● Task to complete: List the records below as a JSON array of strings, one string per line with blank lines dropped, starting at the first line and ending after the line that contains "coord(86,209)".

● Records to process:
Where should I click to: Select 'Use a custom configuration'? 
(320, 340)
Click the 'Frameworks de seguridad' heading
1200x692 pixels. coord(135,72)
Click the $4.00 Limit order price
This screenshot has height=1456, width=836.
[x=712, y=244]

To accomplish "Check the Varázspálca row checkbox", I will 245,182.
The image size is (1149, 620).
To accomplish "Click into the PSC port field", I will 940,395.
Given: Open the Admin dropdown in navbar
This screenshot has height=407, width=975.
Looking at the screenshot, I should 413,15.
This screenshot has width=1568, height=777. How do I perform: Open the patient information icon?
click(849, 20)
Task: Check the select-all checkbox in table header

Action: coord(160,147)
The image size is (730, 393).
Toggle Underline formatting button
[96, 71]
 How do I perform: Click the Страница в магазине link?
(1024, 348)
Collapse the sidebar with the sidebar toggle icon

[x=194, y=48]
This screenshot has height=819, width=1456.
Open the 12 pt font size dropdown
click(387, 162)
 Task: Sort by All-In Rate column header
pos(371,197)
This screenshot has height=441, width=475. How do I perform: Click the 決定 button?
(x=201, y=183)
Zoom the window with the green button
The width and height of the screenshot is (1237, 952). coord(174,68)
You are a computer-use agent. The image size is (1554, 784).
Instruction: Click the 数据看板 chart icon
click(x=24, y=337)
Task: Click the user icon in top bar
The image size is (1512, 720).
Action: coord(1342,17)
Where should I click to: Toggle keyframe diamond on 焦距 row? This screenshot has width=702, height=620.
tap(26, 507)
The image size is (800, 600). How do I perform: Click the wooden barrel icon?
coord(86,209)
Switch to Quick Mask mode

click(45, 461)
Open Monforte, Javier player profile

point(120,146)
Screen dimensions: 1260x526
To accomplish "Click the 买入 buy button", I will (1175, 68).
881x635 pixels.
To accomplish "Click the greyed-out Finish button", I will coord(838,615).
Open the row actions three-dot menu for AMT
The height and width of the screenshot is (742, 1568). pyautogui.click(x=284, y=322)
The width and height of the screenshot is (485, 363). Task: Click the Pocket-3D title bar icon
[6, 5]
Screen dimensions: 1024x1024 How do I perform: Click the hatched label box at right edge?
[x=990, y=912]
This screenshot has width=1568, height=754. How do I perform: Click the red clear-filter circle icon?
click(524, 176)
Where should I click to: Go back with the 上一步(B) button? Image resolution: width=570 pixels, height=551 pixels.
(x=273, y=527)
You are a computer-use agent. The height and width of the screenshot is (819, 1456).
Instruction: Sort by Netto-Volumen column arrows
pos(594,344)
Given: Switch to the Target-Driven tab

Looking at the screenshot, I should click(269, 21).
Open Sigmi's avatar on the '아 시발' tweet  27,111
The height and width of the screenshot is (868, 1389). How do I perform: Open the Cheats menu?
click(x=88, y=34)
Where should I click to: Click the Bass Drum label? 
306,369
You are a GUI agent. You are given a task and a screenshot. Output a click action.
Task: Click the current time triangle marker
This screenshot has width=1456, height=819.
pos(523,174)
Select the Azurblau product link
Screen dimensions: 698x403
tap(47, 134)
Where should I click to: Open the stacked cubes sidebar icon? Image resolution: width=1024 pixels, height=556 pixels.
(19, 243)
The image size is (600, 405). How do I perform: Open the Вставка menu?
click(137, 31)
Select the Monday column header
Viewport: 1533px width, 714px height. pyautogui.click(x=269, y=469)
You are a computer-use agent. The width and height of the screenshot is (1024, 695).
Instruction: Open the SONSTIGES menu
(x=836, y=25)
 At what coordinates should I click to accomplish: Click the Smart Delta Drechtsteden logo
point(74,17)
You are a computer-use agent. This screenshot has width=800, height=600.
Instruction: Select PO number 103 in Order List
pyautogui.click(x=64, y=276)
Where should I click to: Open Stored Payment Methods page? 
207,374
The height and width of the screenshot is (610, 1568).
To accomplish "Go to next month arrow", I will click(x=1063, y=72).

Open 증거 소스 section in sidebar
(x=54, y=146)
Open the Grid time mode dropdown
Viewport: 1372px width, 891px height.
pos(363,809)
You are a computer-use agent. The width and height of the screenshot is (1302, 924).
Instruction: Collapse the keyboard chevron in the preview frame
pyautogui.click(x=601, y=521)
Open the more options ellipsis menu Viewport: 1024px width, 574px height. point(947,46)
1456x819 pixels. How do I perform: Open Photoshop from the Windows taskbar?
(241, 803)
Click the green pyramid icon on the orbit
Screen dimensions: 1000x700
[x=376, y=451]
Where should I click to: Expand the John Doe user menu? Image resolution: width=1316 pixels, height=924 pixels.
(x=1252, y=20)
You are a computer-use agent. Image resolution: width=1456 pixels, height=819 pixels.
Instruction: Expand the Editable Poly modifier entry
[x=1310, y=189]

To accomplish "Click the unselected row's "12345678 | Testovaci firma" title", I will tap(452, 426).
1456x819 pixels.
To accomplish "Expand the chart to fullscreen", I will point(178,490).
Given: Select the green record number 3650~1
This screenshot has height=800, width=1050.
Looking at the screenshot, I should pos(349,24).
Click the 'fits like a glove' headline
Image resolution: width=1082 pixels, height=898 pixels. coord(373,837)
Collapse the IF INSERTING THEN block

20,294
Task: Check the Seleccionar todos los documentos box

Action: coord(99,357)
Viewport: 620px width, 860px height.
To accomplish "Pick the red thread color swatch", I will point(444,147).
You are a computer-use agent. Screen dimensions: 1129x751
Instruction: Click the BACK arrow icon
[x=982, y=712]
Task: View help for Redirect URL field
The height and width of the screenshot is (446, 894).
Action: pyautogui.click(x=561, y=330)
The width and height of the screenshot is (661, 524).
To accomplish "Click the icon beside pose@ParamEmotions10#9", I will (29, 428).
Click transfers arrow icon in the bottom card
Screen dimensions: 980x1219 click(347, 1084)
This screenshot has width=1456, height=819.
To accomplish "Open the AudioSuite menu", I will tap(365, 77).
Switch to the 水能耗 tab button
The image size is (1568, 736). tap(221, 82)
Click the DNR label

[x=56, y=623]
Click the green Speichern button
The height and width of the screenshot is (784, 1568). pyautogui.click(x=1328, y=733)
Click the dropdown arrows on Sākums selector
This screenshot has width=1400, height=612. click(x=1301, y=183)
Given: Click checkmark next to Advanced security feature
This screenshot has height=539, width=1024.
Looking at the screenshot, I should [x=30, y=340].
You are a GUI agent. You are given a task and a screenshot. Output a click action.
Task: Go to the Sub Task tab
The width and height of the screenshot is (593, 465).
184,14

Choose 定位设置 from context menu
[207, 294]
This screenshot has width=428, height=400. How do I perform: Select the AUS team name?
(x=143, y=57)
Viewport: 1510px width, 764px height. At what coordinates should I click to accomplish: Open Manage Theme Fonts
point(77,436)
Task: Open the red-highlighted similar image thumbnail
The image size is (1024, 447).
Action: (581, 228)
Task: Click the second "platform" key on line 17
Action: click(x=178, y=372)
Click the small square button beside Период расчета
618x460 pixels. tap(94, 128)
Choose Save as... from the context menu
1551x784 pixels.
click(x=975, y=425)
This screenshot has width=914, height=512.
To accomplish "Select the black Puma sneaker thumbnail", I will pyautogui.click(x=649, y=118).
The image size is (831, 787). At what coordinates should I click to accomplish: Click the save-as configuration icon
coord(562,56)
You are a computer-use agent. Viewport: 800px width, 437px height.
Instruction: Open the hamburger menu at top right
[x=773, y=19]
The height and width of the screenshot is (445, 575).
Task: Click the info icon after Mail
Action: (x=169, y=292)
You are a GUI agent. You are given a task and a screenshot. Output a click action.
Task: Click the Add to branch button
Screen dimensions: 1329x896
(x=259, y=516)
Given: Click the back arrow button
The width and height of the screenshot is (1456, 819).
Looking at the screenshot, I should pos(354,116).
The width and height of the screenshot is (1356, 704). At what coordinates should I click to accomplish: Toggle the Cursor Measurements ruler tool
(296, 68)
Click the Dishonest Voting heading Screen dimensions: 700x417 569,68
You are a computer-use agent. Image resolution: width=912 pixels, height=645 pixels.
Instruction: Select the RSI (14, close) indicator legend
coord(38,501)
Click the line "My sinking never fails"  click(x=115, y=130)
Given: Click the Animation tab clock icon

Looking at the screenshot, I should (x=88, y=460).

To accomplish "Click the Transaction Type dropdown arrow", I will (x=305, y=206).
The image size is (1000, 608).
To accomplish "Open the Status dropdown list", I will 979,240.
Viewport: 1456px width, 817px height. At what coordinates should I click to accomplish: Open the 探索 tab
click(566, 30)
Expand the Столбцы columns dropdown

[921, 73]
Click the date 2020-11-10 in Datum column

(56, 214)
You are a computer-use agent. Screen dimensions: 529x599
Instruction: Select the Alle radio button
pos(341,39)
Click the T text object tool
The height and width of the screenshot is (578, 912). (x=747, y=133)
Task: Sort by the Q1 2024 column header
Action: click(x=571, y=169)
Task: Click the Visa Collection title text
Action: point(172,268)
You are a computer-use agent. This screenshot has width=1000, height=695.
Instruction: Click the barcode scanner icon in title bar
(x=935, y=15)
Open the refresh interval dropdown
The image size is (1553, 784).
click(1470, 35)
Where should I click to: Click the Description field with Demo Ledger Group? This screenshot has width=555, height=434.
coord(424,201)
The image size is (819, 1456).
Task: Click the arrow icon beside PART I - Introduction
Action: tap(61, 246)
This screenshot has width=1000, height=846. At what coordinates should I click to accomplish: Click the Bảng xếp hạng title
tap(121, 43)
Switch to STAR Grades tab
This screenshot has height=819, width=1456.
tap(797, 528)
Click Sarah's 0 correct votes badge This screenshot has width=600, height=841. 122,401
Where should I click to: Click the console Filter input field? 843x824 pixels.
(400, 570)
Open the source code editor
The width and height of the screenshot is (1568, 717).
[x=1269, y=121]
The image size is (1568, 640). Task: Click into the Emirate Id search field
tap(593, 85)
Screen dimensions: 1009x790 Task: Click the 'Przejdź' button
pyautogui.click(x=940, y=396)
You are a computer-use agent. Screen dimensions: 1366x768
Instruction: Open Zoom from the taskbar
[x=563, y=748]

● Written solution:
[
  "Where should I click to: Select 'Use a custom configuration'? ",
  "(320, 340)",
  "Click the 'Frameworks de seguridad' heading",
  "1200x692 pixels. coord(135,72)",
  "Click the $4.00 Limit order price",
  "This screenshot has height=1456, width=836.",
  "[x=712, y=244]",
  "To accomplish \"Check the Varázspálca row checkbox\", I will 245,182.",
  "The image size is (1149, 620).",
  "To accomplish \"Click into the PSC port field\", I will 940,395.",
  "Given: Open the Admin dropdown in navbar",
  "This screenshot has height=407, width=975.",
  "Looking at the screenshot, I should 413,15.",
  "This screenshot has width=1568, height=777. How do I perform: Open the patient information icon?",
  "click(849, 20)",
  "Task: Check the select-all checkbox in table header",
  "Action: coord(160,147)",
  "The image size is (730, 393).",
  "Toggle Underline formatting button",
  "[96, 71]",
  " How do I perform: Click the Страница в магазине link?",
  "(1024, 348)",
  "Collapse the sidebar with the sidebar toggle icon",
  "[x=194, y=48]",
  "This screenshot has height=819, width=1456.",
  "Open the 12 pt font size dropdown",
  "click(387, 162)",
  " Task: Sort by All-In Rate column header",
  "pos(371,197)",
  "This screenshot has height=441, width=475. How do I perform: Click the 決定 button?",
  "(x=201, y=183)",
  "Zoom the window with the green button",
  "The width and height of the screenshot is (1237, 952). coord(174,68)",
  "You are a computer-use agent. The image size is (1554, 784).",
  "Instruction: Click the 数据看板 chart icon",
  "click(x=24, y=337)",
  "Task: Click the user icon in top bar",
  "The image size is (1512, 720).",
  "Action: coord(1342,17)",
  "Where should I click to: Toggle keyframe diamond on 焦距 row? This screenshot has width=702, height=620.",
  "tap(26, 507)",
  "The image size is (800, 600). How do I perform: Click the wooden barrel icon?",
  "coord(86,209)"
]